Krencik’s team focused on astrocytes—star-shaped glial cells that support and modulate neuronal connectivity—because astrocytes play a central role in synapse formation, synaptic strength, and overall neural circuit health. Astrocyte dysfunction is implicated in many neurological disorders and contributes to the maintenance and repair of the nervous system. In these engineered microtissues, the presence of defined astrocyte populations accelerated neuronal connectivity and led to more complex cellular morphologies than seen in most in vitro systems.
The researchers introduced the term “asteroids” to describe their bioengineered 3-D spheres, distinguishing them from conventional organoids. Asteroids contain defined numbers and types of astrocytes and neurons, whereas typical organoids can include mixed and variable populations. This controlled composition makes asteroids particularly useful for targeted studies of cell-type-specific interactions, disease modeling, and therapeutic screening.
“Our system generates structurally mature human astrocytes and promotes tight astrocyte–synapse associations that have been difficult to reproduce in vitro,” Krencik said. “Human astrocytes have unique morphological and functional characteristics that likely contribute to human-specific aspects of cognition and disease vulnerability, including conditions such as Alzheimer’s disease and autism spectrum disorders. Modeling those features accurately in the lab is critical for understanding disease mechanisms and testing interventions.”
Krencik and colleagues are using asteroids to build functional neural circuits that can be experimentally manipulated, enabling studies of disease processes and the evaluation of candidate therapeutics. By generating induced pluripotent stem cells (iPS cells) from patients, the team can create patient-specific asteroids to examine disease phenotypes and screen drugs in a personalized context. Their long-term goal is to translate these advances into platforms that support preclinical testing and, within several years, help inform clinical trials focused on improving or regenerating impaired nervous system function.
Collaborators on the study include scientists from Houston Methodist Research Institute and the University of California, San Francisco, and a contributor from the NIH National Institute of Neurological Disorders and Stroke.
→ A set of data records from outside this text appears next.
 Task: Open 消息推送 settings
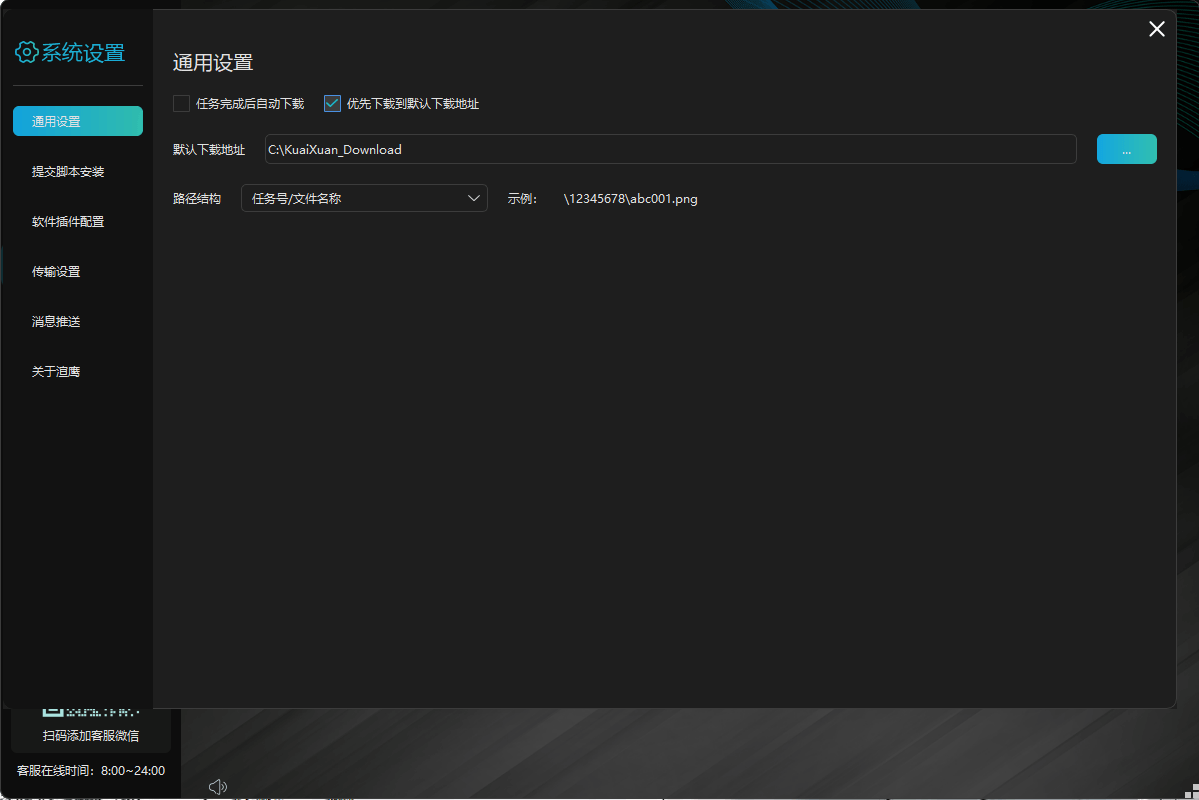56,321
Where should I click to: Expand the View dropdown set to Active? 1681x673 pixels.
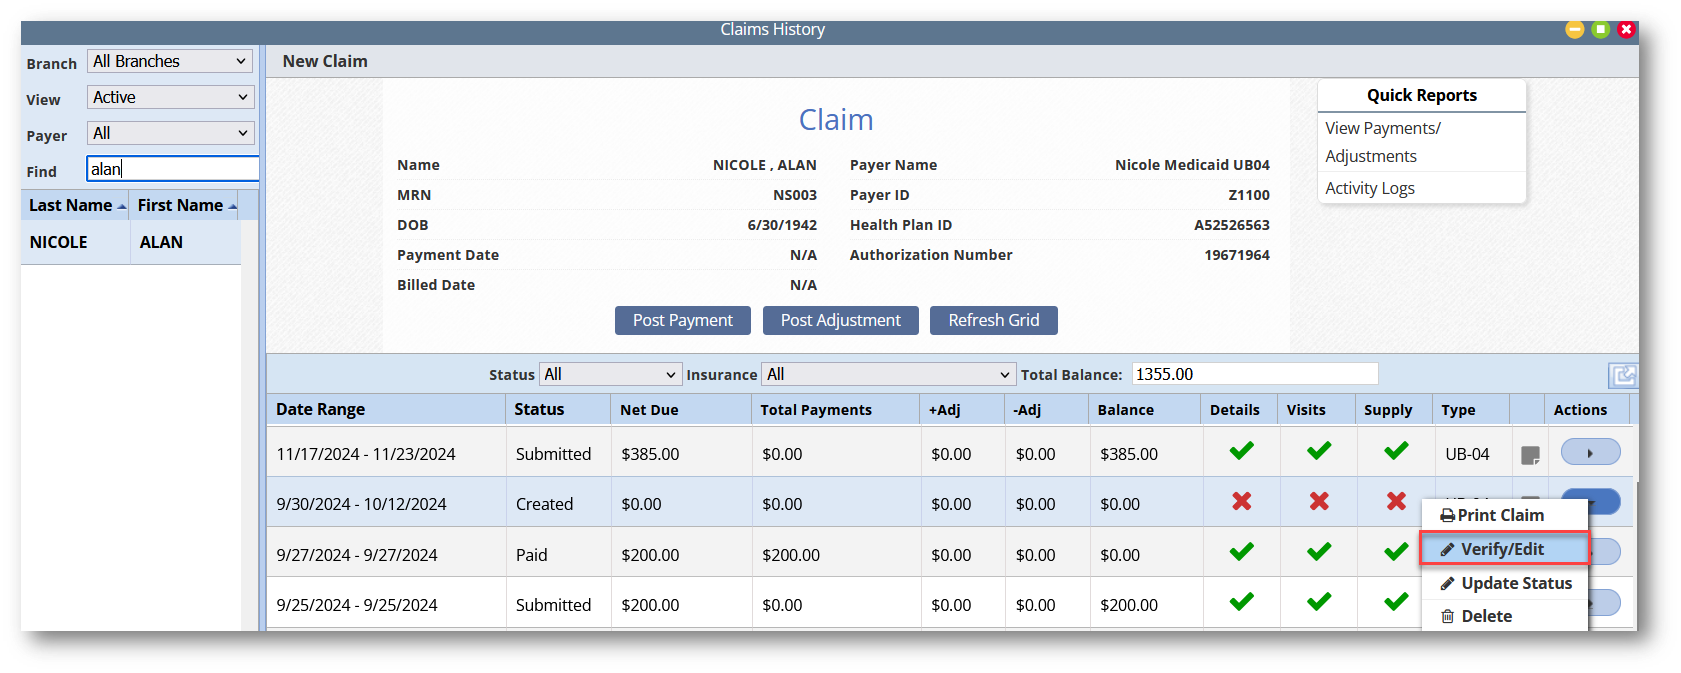[169, 98]
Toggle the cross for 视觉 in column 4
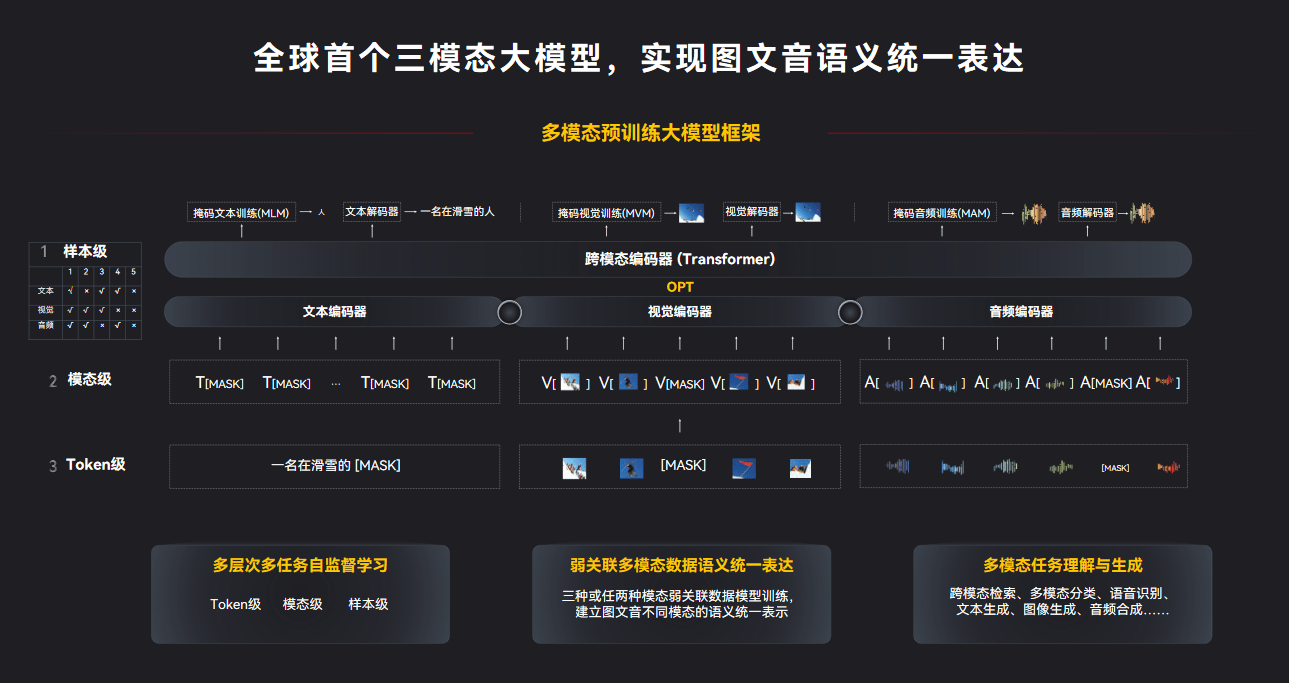 coord(117,310)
The multidisciplinary team combined expertise in stem cell biology, neural development, and disease modeling to build and validate the asteroid coculture system.
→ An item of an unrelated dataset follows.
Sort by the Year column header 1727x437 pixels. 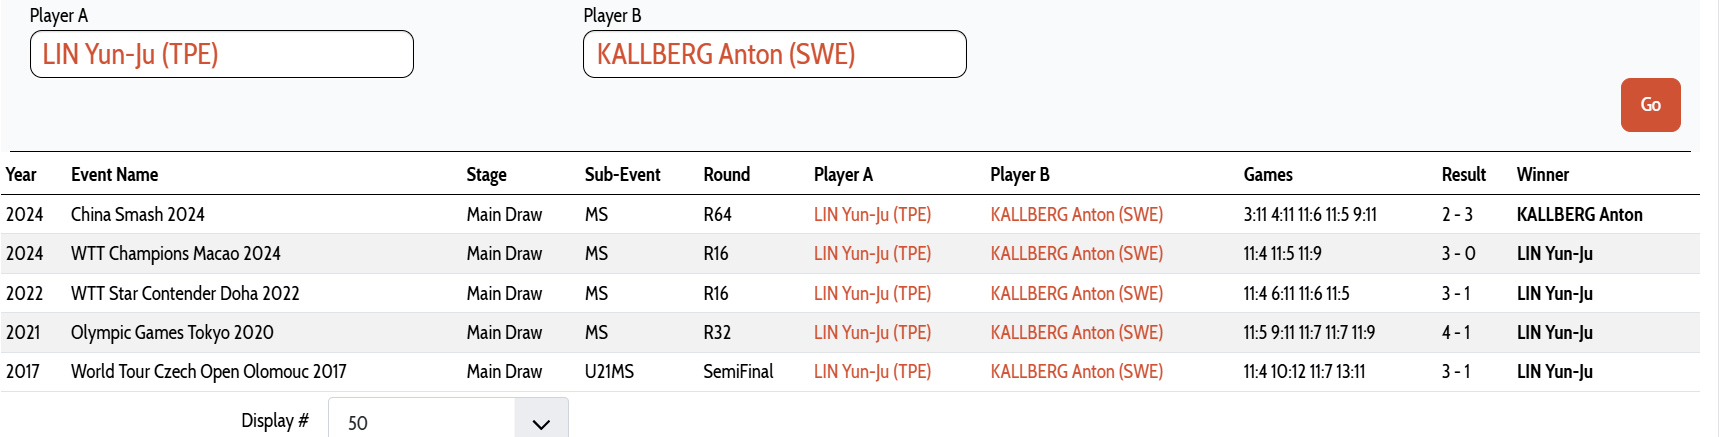(21, 175)
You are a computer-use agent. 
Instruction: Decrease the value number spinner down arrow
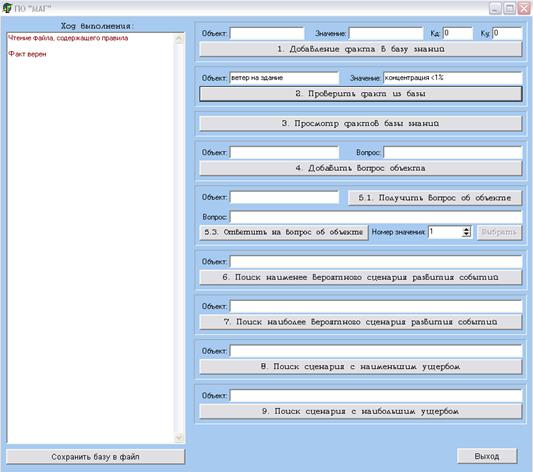coord(466,235)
Funding: The research was supported by awards and grants including a Paul G. Allen Family Foundation Award, a SFARI Award, NIH funding from the National Institute of Mental Health and National Eye Institute, a gift from That Man May See foundation, and a Research to Prevent Blindness Unrestricted Grant.
Publication: The work appears as “Systematic Three-Dimensional Coculture Rapidly Recapitulates Interactions between Human Neurons and Astrocytes” in Stem Cell Reports (published online November 30, 2017; doi:10.1016/j.stemcr.2017.10.026).
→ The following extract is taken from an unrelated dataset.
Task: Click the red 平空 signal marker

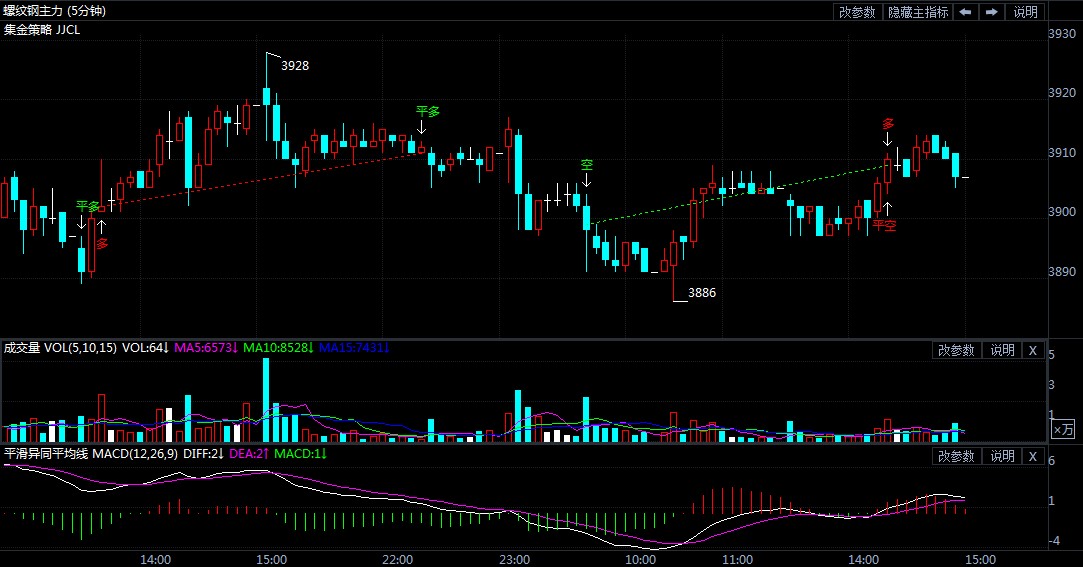Action: [884, 226]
• The authors present a novel three-dimensional coculture system—termed “asteroids”—that reliably reproducible astrocyte–neuron interactions.
• The method drives complex, human-specific astrocyte morphology in vitro.
• Asteroids promote rapid and close association of astrocytes with synapses, enabling earlier functional studies and higher-throughput applications such as drug screening and disease modeling.
Abstract summary: The study describes efficient cocultures of pre-differentiated human pluripotent stem cell–derived astrocytes combined with neurons generated either from neural stem cells or by direct induction. These controlled, high-density 3-D spheres rapidly produce mature astrocyte structure and synapse-rich neural tissue, providing a scalable, cell-type–specific platform for studying human neural circuit function, modeling disease mechanisms, and testing therapeutics.